CES wrote:
Is their a way of testing if their is an XML parser installed and what the
version number is with in JavaScript???
If you are thinking about MS IE on Windows then you can test for Msxml e.g.
<script type="text/jscript">
var xmlDocument = null;
var highestVersion = 0;
var currentVersion;
var versionStrings = [
'Msxml2.DOMDocument.3.0',
'Msxml2.DOMDocument.4.0',
'Msxml2.DOMDocument.5.0',
'Msxml2.DOMDocument.6.0',
];
if (typeof ActiveXObject != 'undefined') {
for (var v = 0; v < versionStrings.length; v++) {
try {
currentVersion = versionStrings[v];
xmlDocument = new ActiveXObject(currentVersion);
highestVersion = currentVersion;
}
catch (e) {
break;
}
}
}
if (highestVersion) {
alert('Found support for ' + hightestVersion);
}
else {
alert('No support for found.');
}
</script>
The above should show the latest version of Msxml2.DOMDocument
available.

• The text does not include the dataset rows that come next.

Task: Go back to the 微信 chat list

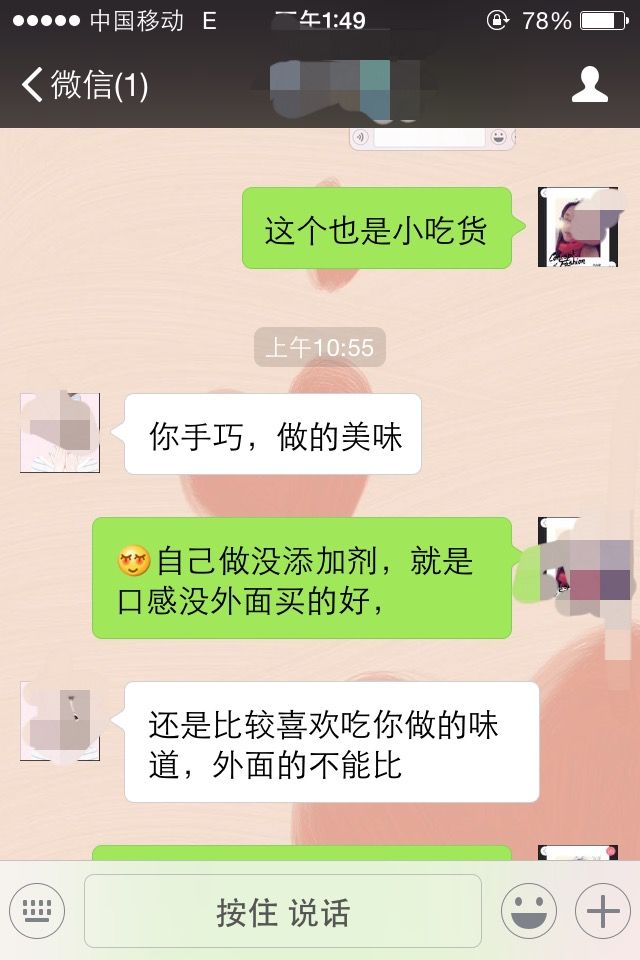Action: (84, 85)
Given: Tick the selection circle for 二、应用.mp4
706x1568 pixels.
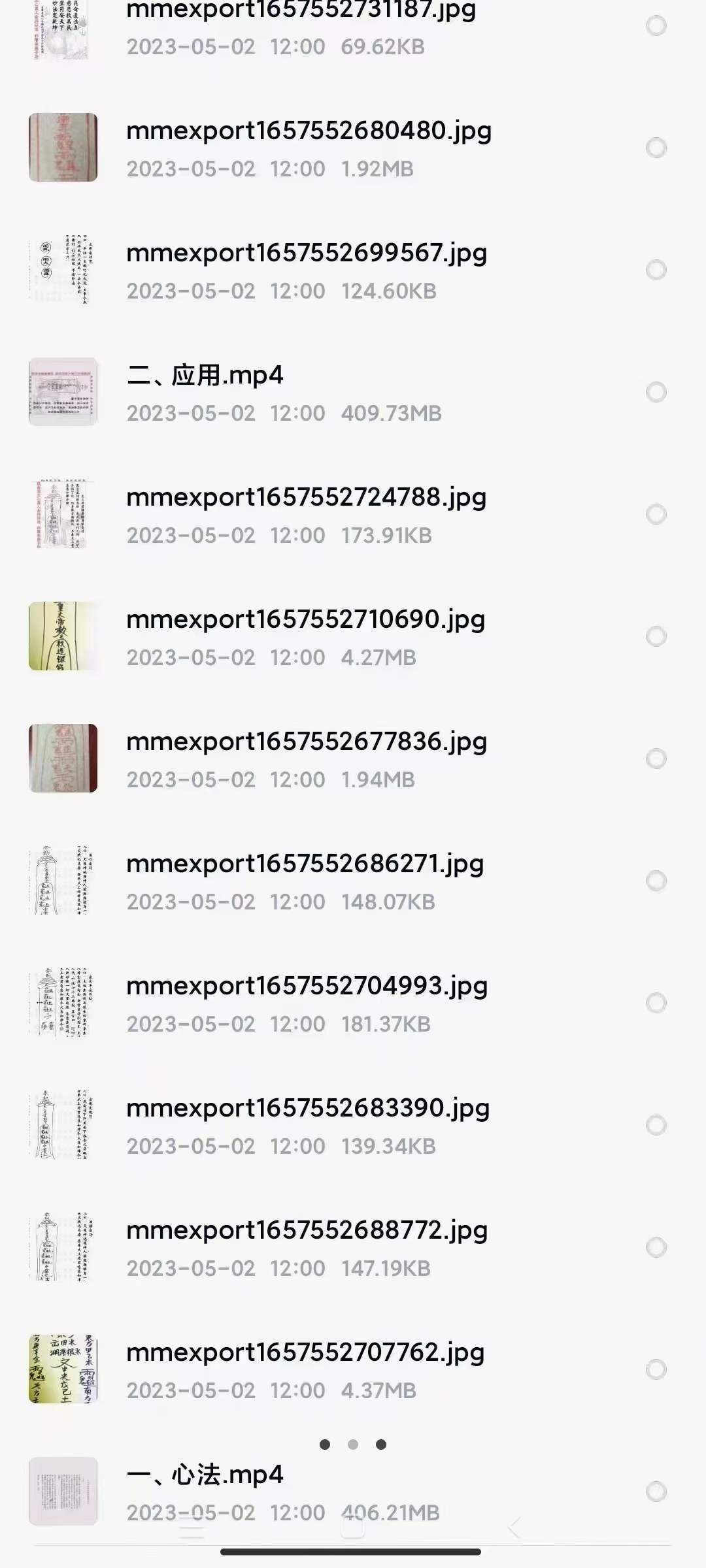Looking at the screenshot, I should click(x=656, y=392).
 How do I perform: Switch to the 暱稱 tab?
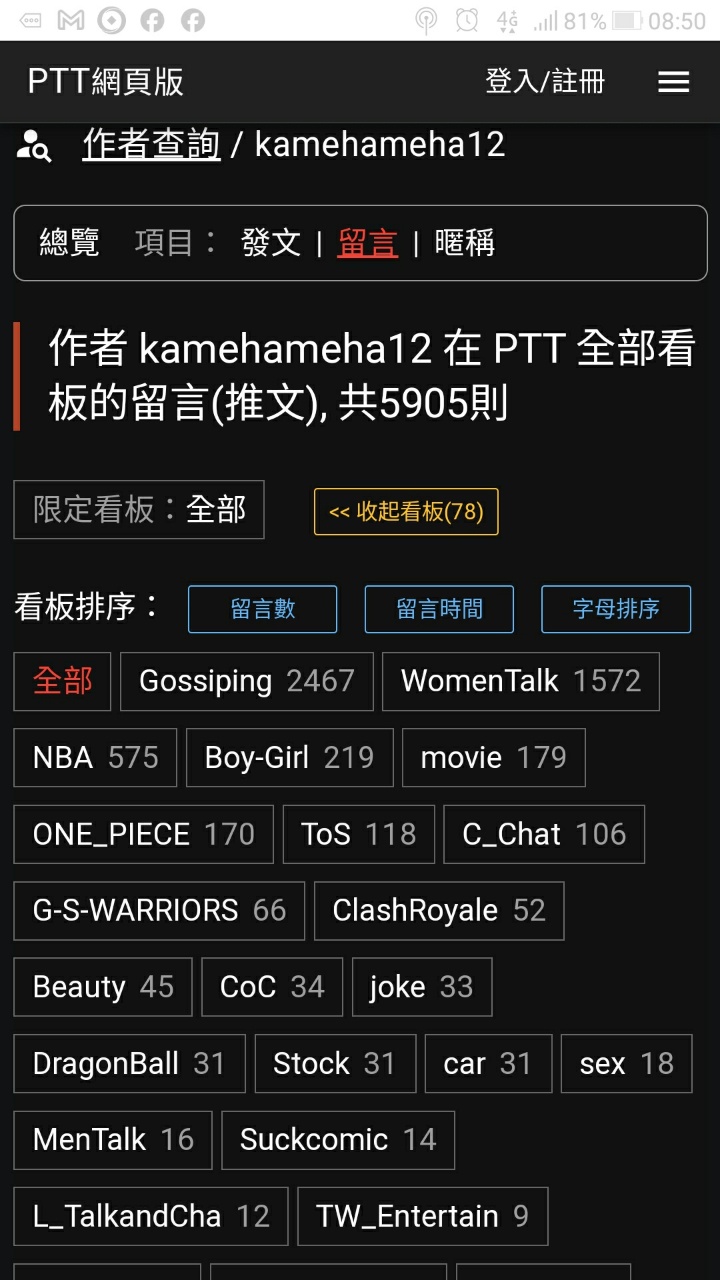[465, 243]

Note that it only checks for versions that implement the W3C
XSLT and XPath 1.0 recommendation while there are earlier version like
Msxml2.DOMDocument.2.6 and 2.0 I think which allow DOM scripting but are
not compliant with the XSLT/XPath standards thus if you don't need
XPath/XSLT you might want to check for the earlier version too.
For DOM compliant implementations in browsers like Mozilla, Netscape 7
or Opera 7 you could try DOM methods like hasFeature e.g.
document.implementation.hasFeature('XML', '1.0')
document.implementation.hasFeature('Core', '2.0')
but only Mozilla thinks it has enough support to yield true on those
both while Opera 7.50 even for 1.0 returns false.
Other than that I am not sure what you have in mind with a version number.